Mayors from across Europe have urged the European Commission to support a stronger role for cities in the recovery after the Covid crisis.

In a meeting with Valdis Dombrovskis, European Commissioner for the economy, on Wednesday, city leaders stated that they were not or hardly involved by their national governments in how the European recovery budget of €750 billion, called ‘Next Generation EU’, should be used.

Warsaw’s mayor Rafał Trzaskowski said that the Polish government “completely ignores” cities and did not earmark any money for important projects like the development of the metro network in the capital. “National Recovery Plans must include major investment in big cities, without this green growth simply won’t happen,” Trzaskowski wrote on Twitter.

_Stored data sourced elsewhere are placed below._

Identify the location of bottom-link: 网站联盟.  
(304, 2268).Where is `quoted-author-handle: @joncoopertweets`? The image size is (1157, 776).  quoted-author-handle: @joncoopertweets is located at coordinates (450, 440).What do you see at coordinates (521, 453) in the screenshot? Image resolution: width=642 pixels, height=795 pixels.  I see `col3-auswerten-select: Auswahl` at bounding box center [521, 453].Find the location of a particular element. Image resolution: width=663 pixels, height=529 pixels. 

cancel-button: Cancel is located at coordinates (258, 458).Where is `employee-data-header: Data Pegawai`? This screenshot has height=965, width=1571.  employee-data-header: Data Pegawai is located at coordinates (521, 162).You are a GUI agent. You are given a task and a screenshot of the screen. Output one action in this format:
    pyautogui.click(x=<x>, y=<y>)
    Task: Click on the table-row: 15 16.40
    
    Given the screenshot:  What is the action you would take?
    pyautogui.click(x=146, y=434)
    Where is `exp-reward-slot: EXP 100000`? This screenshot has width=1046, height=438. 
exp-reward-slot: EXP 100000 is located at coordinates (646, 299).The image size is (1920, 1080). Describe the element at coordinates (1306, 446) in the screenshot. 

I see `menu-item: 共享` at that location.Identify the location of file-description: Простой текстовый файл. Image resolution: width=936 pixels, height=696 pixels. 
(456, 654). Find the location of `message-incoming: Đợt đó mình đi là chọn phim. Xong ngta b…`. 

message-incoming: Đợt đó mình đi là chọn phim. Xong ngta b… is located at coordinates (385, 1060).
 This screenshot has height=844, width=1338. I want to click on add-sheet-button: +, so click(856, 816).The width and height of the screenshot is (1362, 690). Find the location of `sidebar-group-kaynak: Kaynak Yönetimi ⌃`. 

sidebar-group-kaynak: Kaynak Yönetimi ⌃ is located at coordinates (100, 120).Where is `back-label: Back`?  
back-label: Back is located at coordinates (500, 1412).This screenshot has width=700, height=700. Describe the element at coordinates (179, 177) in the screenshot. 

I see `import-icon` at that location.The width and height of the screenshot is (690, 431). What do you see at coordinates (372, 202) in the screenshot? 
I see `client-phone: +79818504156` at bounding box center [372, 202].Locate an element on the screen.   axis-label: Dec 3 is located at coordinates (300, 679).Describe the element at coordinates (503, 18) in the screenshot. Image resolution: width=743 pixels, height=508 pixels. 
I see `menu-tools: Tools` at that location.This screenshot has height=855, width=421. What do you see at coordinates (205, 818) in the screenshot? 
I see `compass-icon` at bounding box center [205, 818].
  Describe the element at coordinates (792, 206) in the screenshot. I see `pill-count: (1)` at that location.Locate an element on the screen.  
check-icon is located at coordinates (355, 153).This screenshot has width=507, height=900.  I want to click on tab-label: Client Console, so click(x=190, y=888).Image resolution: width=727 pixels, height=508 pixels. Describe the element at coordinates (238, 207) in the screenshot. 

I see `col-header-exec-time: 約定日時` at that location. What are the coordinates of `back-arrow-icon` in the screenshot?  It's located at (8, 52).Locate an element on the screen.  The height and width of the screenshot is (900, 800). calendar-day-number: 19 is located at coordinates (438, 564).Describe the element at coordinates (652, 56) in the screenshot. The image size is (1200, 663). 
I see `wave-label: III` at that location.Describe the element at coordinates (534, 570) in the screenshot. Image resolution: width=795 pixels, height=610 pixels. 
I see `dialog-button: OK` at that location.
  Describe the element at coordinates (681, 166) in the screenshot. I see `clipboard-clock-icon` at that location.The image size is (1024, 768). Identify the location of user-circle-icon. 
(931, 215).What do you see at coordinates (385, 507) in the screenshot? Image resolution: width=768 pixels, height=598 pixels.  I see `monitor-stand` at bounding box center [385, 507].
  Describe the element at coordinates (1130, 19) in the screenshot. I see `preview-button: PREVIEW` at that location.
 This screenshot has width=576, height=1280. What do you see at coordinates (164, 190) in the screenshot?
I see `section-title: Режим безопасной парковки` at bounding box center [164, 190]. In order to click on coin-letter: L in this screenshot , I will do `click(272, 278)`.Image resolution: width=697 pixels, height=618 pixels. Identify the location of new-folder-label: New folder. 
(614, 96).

Cities, the engines of recovery

Dombrovskis confirmed that the involvement of cities “will be vital”: “Urban areas are the engines of Europe’s recovery,” he said at the video meeting with the mayors. Cities should “play a major role” and become “a driving force for the green and digital transformations.”

The European Commission has received 23 of the national plans so far and is currently assessing them, Dombrovskis said. “It appears that local and regional involvement varied a great deal between countries and was limited in some cases.”

The mayors speaking at the meeting reported little or no involvement of their cities in the making of the national recovery plans. They represented cities from nine EU countries, including Spain and Portugal, whose national recovery plans were approved by the Commission on Wednesday. Over the past months, Eurocities had publicly called for better involvement of cities with the campaign #TalkWithCities.

Dombrovskis promised support to the mayors: “You can rely on the Commission to remind member states to make sure of involving the local and regional level throughout the implementation phase.”

Eurocities: “We need a direct dialogue”

Eurocities, host of the meeting, suggests a “structured dialogue” between the Commission and cities should accompany the implementation to provide urban feedback.

“We need a direct dialogue”, said Eurocities’ president Dario Nardella, Mayor of Florence. He proposed this exchange should be linked with the European Semester, the annual budget coordination cycle within the EU.

Dombrovskis signalled openness to the proposal. He did stress, though, that member states – not cities – were the institutional counterparts of the Commission. “But we want to hear your views to make sure the implementation of the recovery plans is successful.”

Attending the meeting were city leaders from Barcelona, Braga, Florence, Helsinki, Leipzig, Ljubljana, Nantes, Rotterdam, Toulouse, Stockholm, Vienna and Warsaw.